December 2022 - Picture of the Month
Hubble’s Variable Nebula (NGC 2261) in Monoceros
I've chosen an object that will be much more familiar to most of you than last month's. Many of you will have observed NGC 2261 both visually and with a camera.
R Monocerotis is a massive Herbig Ae/Be star with a T Tauri type companion. It has recently formed from the dust and gas onto which this nebula is projected, and probably possesses a circumstellar disc. It is also the source of the light that's reflect in our direction, resulting in this nebula which is about a light-year across at a distance of 2,500 light-years.
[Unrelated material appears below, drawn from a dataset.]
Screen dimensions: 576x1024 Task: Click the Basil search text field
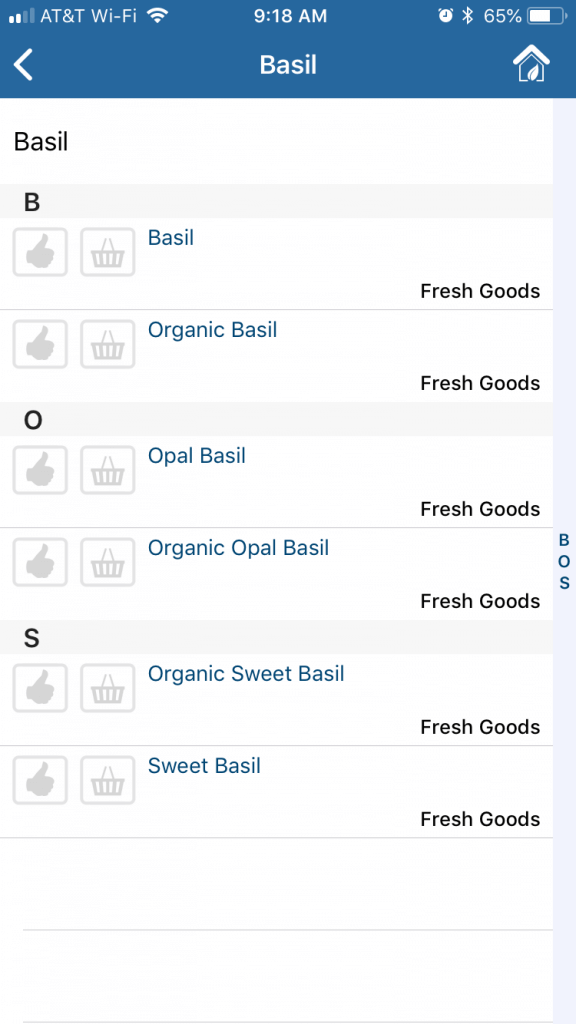276,142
Considering the pair of variable stars at it's core, it's perhaps unsurprising that the form of the nebula is also is highly variable. The best explanation of this behaviour is that the form of the reflection nebula is determined by the passage of dense clouds of dust, and possibly the circumstellar disc, as they interfere with the light as it is cast onto the distant backdrop of dust. If true, the morphological changes in the nebular tell us something about the conditions near R Monocerotis itself: not easy data to come by for young stellar objects like these. This is an object that will certainly reward periodic observation.
This image from Capella Observatory is an great close-up of the beautiful patterns of shadow and light that R Monocerotis throws onto the clouds of dust and gas that surround it. It's a snapshot in time, so don't expect it to look like this when you image it.
James Whinfrey - Website Administrator.